Die Röntgenbilder des Brustraums erscheinen zu Anfang normal, später stellen sich aber die charakteristischen Auffälligkeiten ein. Manchmal führen die Ärzte eine flexible Sonde mit einer Kamera in die Atemwege ein (Bronchoskopie), um das Ausmaß der Atemwegsschädigung festzustellen. Eine Bronchoskopie kann eine Schädigung bestätigen, die durch Stoffe vom Typ 1 verursacht wurden, kann aber Frühschäden nicht zeigen, die von Stoffen vom Typ 2 verursacht werden.

Labortests sind für die Ärzte für den Endbefund nicht hilfreich, damit wird aber in der Regel die Sauerstoffkonzentration im Blut des Betroffenen kontrolliert, was hilft, festzustellen, ob sich ihr Zustand verschlimmert.

Behandlung

  • Behandlung der spezifischen Symptome

  • Sauerstoff (durch eine Gesichtsmaske oder Atemschlauch)

  • Häufig Einweisung in eine Intensivstation

  • Bei Symptomen mit Typ 1: Bronchodilatatoren, manchmal inhalierte Kortikosteroide

  • Bei Symptomen mit Typ 2: Orale Kortikosteroide, Behandlung zur Entfernung der Flüssigkeit in den Lungen

Da gemischte Wirkungen häufig eintreten, gründen die Ärzte ihre Behandlung eher auf die Symptome des Betroffenen als auf den spezifischen Stoff. Eine Dekontaminierung ist bei Menschen, die Dampf oder Gas ausgesetzt waren, in der Regel nicht notwendig, und es gibt keine spezifischen Gegengifte gegen diese Stoffe.

Bei Menschen, deren Symptome vor allem die großen Atemwege betreffen (Wirkungen vom Typ 1), verabreichen die Ärzte warmen, angefeuchteten 100%igen Sauerstoff über eine Gesichtsmaske. Sie müssen eventuell Partikel aus den großen Atemwegen des Betroffenen mithilfe einer Bronchoskopie entfernen. Die Ärzte müssen eventuell eine Atemsonde in die Luftröhre des Betroffenen einführen und ihm Bronchodilatatoren verabreichen, ein einzuatmendes Medikament, das die Atemwege weitet (ähnliche Medikamente werden bei Asthma eingesetzt). Es werden eventuell Kortikosteroide zum Einatmen verabreicht, um zu helfen, die Entzündung, die oft mit Lungenschädigungen einhergeht, zu mindern.
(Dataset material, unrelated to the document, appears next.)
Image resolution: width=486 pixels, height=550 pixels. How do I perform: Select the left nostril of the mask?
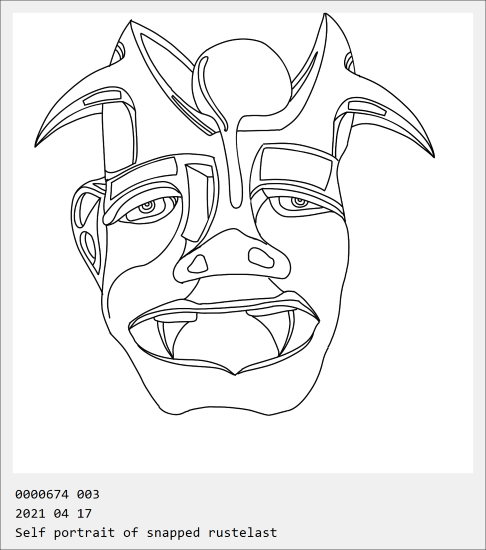coord(198,264)
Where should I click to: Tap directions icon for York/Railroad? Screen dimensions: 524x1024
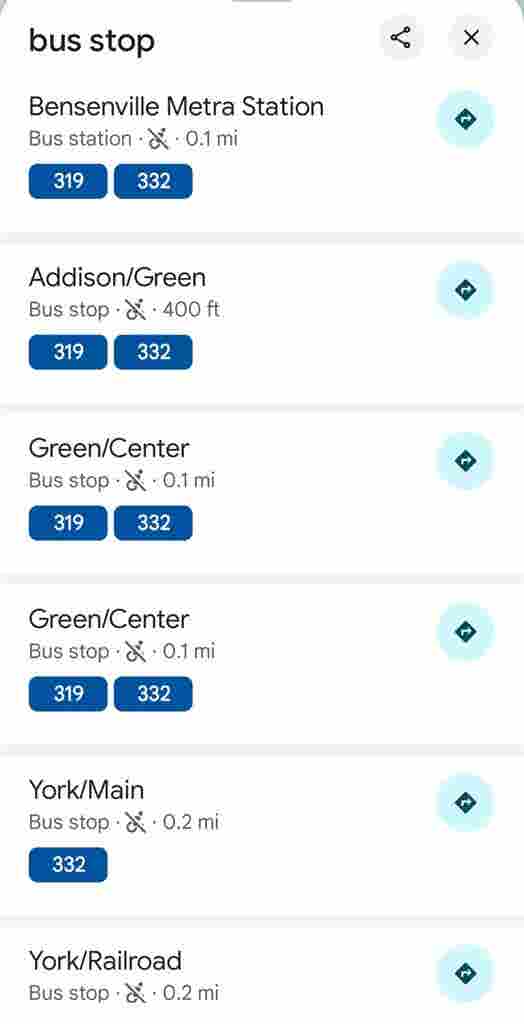click(x=465, y=973)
Menschen, die möglicherweise einem Stoff vom Typ 2 ausgesetzt waren, werden auf die Intensivstation und erhalten Sauerstoff. Manchmal wird Sauerstoff unter Druck über eine spezielle eng anliegende Gesichtsmaske oder über eine Atemsonde über die Luftröhre. Die Ärzte verabreichen Medikamente zur Ableitung der Flüssigkeit aus den Lungen und, je nach Art des vermuteten Schadens, vielleicht auch oral Kortikosteroide.

Die in diesem Artikel zum Ausdruck gebrachten Ansichten entsprechen denen des Autoren und spiegeln nicht die offizielle Politik des US-Militärministeriums, des US-Verteidigungsministeriums oder der US-amerikanischen Regierung wieder.